▶ Written problem a: Reproduce the records word for word, from their first line up to and including the line containing "Click the 'Replying".

So, yes, I have a number of disabilities. Looking at the bright side,
I can honestly say that at least I was not born able bodied and had to deal with an accident that made me disabled. Then I would have had the memory of a tragic loss, the loss of my arms, but since I was never able-bodied, I don’t know what it is like to have arms, or even to be tall, or to scratch myself with hands or dial a phone without using my feet.
I can be thankful for that!
My feet, you see, are my arms. They are my hands. I use them to type, to eat, to point, to open mail, to pet my cat Leo, to work the remote control for my TV.
One more thing, people think that because I am disabled, I don’t work but rather collect disability checks while watching TV all day, but that’s not the case at all. I am a full time Data Entry Clerk at Verizon in Center City Philadelphia, and I’ve had that job for over 21 years. I’m proud that I was able to find and keep a job like this, although just because I’m handicapped doesn’t mean that I have to be satisfied with the boring duties of a Data Entry Clerk. While I love getting up early and getting ready to leave the house, I don’t always love the fact that my job is among the world’s most boring jobs.
Just because I am handicapped doesn’t mean that I have to settle for a job that doesn’t completely satisfy me. Of course, in this economy, many people work jobs they are not in love with. I guess that’s why they call it work. If you can’t get what you want, you get what you need. My data entry clerk job did satisfy me for a number of years, and though that has changed in my department at work I am on record as being the 3rd most productive employee. There are some months when I register in at number one. There are 18 people in my department. There used to be 32 but because of downsizing many of my co-workers took early retirement packages, and so now there are a lot of empty desk around me.
There was a time when nobody could get me to say that I am a lot like my mother. To me for many years those were fighting words. But when you allow yourself to grow in life sometimes the truth becomes more than obvious: The fact is. I am a lot like my mother.
I am thankful that I can finally accept the truth!
When my parents went to enroll me in elementary school, for instance, school administrators said that would not work because the school was not wheel chair accessible. Those were the years when institutions could say things like that because most buildings were not wheelchair accessible. "He’ll have to be bussed over to Hummelstown," they said, and my mother took a fit.
She took a big fit, a monstrous fit. She yelled and screamed until they couldn’t take it anymore, and guess what? They made the elementary school wheelchair accessible. My mother did this because she was not afraid to speak up.
You might want to know when I first became aware of the challenges I had to face in life. It didn’t start at home, really, but when I would go out to shopping malls with family and friends. People would stare at me. I don’t mean quick, polite stares but the long drawn out kind that can stick like glue. The stares didn’t bother me so much, but they bothered the people who happened to be with me. A big change I have noticed over the years is that generally people don’t stare at me that much anymore. I really attribute this to the increased awareness and visibility of disabled people in society.
For that I am thankful!

▶ Material for the task:

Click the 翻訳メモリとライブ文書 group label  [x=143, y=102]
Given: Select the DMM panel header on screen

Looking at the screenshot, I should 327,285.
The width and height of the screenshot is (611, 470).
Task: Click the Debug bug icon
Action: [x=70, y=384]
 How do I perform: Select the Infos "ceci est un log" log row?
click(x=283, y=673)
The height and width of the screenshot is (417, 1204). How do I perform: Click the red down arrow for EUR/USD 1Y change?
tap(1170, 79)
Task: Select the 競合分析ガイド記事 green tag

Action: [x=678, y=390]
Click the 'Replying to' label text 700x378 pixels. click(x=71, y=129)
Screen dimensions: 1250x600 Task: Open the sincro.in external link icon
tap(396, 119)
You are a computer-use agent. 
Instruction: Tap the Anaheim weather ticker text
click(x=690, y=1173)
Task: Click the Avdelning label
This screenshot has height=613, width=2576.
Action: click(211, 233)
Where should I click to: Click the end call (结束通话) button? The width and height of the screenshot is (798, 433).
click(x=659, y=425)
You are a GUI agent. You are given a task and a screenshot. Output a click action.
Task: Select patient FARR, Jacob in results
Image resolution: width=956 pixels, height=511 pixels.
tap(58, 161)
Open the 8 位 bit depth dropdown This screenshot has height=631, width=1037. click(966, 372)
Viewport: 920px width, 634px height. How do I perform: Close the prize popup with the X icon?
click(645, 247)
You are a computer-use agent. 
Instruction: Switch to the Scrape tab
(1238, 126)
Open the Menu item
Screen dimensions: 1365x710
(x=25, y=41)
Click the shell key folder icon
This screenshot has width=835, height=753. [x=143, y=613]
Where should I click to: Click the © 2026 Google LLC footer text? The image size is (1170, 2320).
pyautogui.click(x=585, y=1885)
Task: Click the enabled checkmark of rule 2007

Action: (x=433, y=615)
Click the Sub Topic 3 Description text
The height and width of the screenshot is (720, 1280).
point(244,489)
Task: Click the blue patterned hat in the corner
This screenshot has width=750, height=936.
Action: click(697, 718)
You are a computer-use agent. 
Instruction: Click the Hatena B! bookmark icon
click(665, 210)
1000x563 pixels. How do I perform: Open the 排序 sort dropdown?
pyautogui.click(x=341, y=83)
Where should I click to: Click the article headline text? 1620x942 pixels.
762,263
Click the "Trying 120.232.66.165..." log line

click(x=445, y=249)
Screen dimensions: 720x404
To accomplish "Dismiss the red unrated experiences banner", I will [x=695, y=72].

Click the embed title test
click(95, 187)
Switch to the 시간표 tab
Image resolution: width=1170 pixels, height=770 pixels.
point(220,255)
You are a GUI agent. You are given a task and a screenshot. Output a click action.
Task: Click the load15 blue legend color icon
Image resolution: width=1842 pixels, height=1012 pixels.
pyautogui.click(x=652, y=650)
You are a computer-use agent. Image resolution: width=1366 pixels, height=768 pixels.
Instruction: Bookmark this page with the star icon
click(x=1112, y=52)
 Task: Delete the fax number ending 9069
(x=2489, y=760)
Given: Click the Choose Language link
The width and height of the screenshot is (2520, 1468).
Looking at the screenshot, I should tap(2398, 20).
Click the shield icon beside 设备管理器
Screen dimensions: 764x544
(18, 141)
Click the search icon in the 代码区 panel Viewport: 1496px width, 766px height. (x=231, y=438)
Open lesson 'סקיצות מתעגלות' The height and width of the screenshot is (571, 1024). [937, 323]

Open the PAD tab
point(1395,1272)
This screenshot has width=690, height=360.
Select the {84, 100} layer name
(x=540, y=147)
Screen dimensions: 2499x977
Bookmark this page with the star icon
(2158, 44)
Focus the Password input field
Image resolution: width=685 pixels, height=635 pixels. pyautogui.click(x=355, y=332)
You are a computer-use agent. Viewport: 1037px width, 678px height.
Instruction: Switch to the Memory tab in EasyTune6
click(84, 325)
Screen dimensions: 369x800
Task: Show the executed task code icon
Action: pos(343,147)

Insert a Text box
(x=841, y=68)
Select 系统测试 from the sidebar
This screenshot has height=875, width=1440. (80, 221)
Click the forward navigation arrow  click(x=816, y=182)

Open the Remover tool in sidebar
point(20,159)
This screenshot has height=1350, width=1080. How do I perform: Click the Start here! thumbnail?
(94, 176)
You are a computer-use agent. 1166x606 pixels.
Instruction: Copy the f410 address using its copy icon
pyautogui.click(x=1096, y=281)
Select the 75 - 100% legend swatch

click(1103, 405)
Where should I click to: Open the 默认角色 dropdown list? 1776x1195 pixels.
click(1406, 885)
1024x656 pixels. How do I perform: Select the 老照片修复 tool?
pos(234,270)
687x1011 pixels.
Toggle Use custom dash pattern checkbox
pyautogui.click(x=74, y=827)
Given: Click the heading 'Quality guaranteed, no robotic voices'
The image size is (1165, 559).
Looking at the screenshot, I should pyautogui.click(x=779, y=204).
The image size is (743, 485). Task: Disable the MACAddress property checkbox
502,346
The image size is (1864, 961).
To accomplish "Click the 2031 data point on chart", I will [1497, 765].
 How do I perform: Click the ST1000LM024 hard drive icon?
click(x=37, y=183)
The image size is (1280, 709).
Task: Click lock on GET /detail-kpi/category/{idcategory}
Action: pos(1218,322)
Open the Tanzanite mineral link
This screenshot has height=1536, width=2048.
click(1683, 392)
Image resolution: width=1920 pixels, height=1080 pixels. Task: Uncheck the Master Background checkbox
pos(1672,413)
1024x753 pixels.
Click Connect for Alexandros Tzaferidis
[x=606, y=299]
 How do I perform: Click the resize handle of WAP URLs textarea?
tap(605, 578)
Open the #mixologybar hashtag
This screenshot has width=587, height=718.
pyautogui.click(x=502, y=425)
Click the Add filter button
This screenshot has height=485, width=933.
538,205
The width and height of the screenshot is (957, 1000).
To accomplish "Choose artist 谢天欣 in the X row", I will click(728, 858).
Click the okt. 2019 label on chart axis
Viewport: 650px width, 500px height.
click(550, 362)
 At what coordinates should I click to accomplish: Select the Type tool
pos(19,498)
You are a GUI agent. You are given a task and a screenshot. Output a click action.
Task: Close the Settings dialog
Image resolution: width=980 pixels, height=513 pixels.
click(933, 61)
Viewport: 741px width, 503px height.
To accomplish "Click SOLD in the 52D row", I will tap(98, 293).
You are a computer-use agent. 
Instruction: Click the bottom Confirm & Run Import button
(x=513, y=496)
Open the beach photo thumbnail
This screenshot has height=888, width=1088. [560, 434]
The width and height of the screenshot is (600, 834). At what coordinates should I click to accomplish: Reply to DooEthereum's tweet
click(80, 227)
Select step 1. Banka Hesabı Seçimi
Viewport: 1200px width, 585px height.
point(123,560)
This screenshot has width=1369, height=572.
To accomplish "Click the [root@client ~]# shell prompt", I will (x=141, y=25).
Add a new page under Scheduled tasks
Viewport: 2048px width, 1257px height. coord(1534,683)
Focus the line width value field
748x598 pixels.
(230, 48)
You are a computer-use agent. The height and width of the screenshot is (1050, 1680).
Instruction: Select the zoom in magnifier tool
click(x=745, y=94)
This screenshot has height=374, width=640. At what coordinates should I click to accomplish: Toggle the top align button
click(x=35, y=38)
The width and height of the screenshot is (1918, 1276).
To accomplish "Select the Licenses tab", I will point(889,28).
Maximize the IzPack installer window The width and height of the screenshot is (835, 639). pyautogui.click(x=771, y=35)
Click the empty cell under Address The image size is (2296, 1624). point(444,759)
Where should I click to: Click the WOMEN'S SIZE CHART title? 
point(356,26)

▶ Written problem b: According to the personal account, how long has the writer held the Data Entry Clerk job at Verizon?

▶ Finished answer a:
Click the 翻訳メモリとライブ文書 group label  [x=143, y=102]
Given: Select the DMM panel header on screen

Looking at the screenshot, I should 327,285.
The width and height of the screenshot is (611, 470).
Task: Click the Debug bug icon
Action: [x=70, y=384]
 How do I perform: Select the Infos "ceci est un log" log row?
click(x=283, y=673)
The height and width of the screenshot is (417, 1204). How do I perform: Click the red down arrow for EUR/USD 1Y change?
tap(1170, 79)
Task: Select the 競合分析ガイド記事 green tag

Action: [x=678, y=390]
Click the 'Replying to' label text 700x378 pixels. click(x=71, y=129)

▶ Finished answer b: Over 21 years.